Bas-relief sand sculptures, like the one to be featured in St. Peter’s Square, are a tradition in Jesolo, which, since 1998, has been the home of an annual sand sculpture festival. Varano is an accomplished sand sculptor with over 40 years’ experience and has organized various international sand sculpture festivals, including the annual event in Jesolo.
Yet, his artistic journey in sand sculpting began many years before his artistry would hit the sands of the Venetian resort town and, subsequently, the cobblestone square in front of St. Peter’s Basilica.
“I’ve been sculpting sand since I was 6 years old,” Varano told CNS. “My father was an amateur and the beach where I grew up had good sand.”
Varano began as an amateur, too, “until I discovered that people would pay for it in my late 20s. And within a year, sand sculpting was the only thing I’ve been doing professionally ever since.”
The process of creating the sculptures, however, is more than just molding and shaping sand. Unlike the sand castles vacationers often see disintegrate from a single touch or the occasional passing wave, sand sculptures are made durable enough to even withstand light rain through a process of compression.
The sand, which was delivered from Jesolo to St. Peter’s Square in massive trucks, is mixed with water and compressed into layers of blocks stacked on top of one another.

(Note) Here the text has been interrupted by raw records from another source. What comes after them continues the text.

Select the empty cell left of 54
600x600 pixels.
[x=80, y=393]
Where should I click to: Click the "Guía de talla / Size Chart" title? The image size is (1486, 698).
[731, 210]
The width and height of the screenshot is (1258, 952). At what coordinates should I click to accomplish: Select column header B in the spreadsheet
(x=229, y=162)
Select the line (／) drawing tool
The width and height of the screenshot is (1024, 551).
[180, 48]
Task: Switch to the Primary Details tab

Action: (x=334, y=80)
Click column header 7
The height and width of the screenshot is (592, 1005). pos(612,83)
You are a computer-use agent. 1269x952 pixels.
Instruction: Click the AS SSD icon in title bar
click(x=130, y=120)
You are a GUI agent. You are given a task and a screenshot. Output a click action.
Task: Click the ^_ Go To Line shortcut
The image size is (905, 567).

Varano said that this process allows for the sculpture to last “indefinitely as long as it wants to be left on display.” The “Sand Nativity” scene and tree will remain in St. Peter’s Square until the feast of the Baptism of the Lord Jan. 13.
“It’s like a tiered cake going upward and when you get to the top, you’re finished,” Varano told CNS. “Then it can be sculpted immediately; it’s suitable to carve right away.”
Unlike sculpting harder materials like marble, which artists can work on at any given part, sand sculpting begins from the top. The artists must ensure their artwork is finished before continuing downward.
“You don’t carve something below first because if you try to go above, it affects what’s below. So, it’s a process, like a scanning, from the top down to finish.”
Another important aspect, he added, is the composition of the sand, which needs to hold enough moisture to allow it to be sculpted and subsequently “stay in its shape and dry like a mud pie in the sun.”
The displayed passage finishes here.